Chunking and performance¶
The chunks
parameter has critical performance implications when using Dask
arrays. If your chunks are too small, queueing up operations will be extremely
slow, because Dask will translate each operation into a huge number of
operations mapped across chunks. Computation on Dask arrays with small chunks
can also be slow, because each operation on a chunk has some fixed overhead from
the Python interpreter and the Dask task executor.
Conversely, if your chunks are too big, some of your computation may be wasted, because Dask only computes results one chunk at a time.
A good rule of thumb is to create arrays with a minimum chunksize of at least one million elements (e.g., a 1000x1000 matrix). With large arrays (10+ GB), the cost of queueing up Dask operations can be noticeable, and you may need even larger chunksizes.
Optimization Tips¶
With analysis pipelines involving both spatial subsetting and temporal resampling, Dask performance can become very slow in certain cases. Here are some optimization tips we have found through experience:
- Do your spatial and temporal indexing (e.g.
.sel()
or.isel()
) early in the pipeline, especially before callingresample()
orgroupby()
. Grouping and resampling triggers some computation on all the blocks, which in theory should commute with indexing, but this optimization hasn’t been implemented in Dask yet. (See Dask issue #746). - Save intermediate results to disk as a netCDF files (using
to_netcdf()
) and then load them again withopen_dataset()
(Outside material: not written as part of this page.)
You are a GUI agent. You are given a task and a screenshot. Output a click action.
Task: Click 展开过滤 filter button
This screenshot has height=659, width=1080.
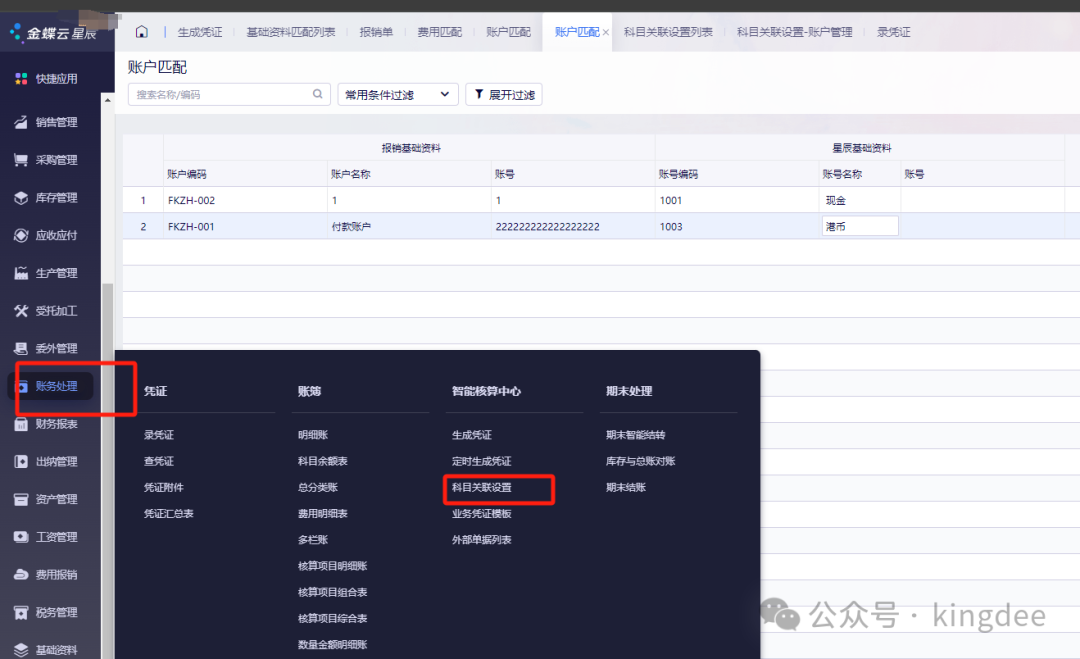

for further computations. For example, if subtracting temporal mean from a dataset, save the temporal mean to disk before subtracting. Again, in theory, Dask should be able to do the computation in a streaming fashion, but in practice this is a fail case for the Dask scheduler, because it tries to keep every chunk of an array that it computes in memory. (See Dask issue #874) - Specify smaller chunks across space when using
open_mfdataset()
(e.g.,chunks={'latitude': 10, 'longitude': 10}
). This makes spatial subsetting easier, because there’s no risk you will load chunks of data referring to different chunks (probably not necessary if you follow suggestion 1).